> **EXERCISE REQUIREMENTS**
Take the data from its first line. Print each line exactly until the line containing "The image size is (1024, 486)." has been printed too.

> **GIVEN INFORMATION**
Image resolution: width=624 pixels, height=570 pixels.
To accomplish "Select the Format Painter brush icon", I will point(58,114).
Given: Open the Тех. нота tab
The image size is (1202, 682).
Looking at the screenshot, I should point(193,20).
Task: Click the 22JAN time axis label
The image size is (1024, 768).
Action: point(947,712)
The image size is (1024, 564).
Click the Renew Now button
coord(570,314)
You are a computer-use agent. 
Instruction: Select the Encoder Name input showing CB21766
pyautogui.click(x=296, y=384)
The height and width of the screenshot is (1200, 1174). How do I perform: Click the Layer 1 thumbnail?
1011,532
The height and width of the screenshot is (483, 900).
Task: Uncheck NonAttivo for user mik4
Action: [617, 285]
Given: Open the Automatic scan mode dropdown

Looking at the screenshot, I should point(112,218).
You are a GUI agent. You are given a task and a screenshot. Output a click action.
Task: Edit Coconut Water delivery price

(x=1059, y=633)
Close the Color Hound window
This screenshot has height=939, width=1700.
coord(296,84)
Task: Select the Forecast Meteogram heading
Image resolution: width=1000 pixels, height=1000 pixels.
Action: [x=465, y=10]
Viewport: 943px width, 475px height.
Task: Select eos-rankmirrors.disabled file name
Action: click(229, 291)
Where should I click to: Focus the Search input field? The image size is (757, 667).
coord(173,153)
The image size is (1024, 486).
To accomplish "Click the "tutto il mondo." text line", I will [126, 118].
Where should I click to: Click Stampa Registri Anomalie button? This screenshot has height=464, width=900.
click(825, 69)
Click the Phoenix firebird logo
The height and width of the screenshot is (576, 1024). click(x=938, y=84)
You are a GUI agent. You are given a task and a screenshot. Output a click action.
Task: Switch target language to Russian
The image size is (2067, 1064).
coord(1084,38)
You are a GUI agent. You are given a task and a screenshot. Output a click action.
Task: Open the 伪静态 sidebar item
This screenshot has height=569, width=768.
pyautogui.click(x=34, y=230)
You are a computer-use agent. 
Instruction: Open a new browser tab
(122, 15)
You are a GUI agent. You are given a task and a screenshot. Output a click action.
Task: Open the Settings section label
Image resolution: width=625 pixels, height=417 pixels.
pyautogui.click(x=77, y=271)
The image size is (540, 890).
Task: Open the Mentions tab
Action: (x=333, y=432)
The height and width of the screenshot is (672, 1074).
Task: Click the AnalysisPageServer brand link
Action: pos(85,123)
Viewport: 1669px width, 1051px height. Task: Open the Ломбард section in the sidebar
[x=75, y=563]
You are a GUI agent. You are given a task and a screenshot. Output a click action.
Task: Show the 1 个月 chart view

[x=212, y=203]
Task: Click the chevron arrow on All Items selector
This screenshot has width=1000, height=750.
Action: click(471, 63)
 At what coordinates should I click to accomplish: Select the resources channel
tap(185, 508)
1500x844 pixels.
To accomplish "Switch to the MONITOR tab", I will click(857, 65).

> **REPLY**
Image resolution: width=624 pixels, height=570 pixels.
To accomplish "Select the Format Painter brush icon", I will point(58,114).
Given: Open the Тех. нота tab
The image size is (1202, 682).
Looking at the screenshot, I should point(193,20).
Task: Click the 22JAN time axis label
The image size is (1024, 768).
Action: point(947,712)
The image size is (1024, 564).
Click the Renew Now button
coord(570,314)
You are a computer-use agent. 
Instruction: Select the Encoder Name input showing CB21766
pyautogui.click(x=296, y=384)
The height and width of the screenshot is (1200, 1174). How do I perform: Click the Layer 1 thumbnail?
1011,532
The height and width of the screenshot is (483, 900).
Task: Uncheck NonAttivo for user mik4
Action: [617, 285]
Given: Open the Automatic scan mode dropdown

Looking at the screenshot, I should point(112,218).
You are a GUI agent. You are given a task and a screenshot. Output a click action.
Task: Edit Coconut Water delivery price

(x=1059, y=633)
Close the Color Hound window
This screenshot has height=939, width=1700.
coord(296,84)
Task: Select the Forecast Meteogram heading
Image resolution: width=1000 pixels, height=1000 pixels.
Action: [x=465, y=10]
Viewport: 943px width, 475px height.
Task: Select eos-rankmirrors.disabled file name
Action: click(229, 291)
Where should I click to: Focus the Search input field? The image size is (757, 667).
coord(173,153)
The image size is (1024, 486).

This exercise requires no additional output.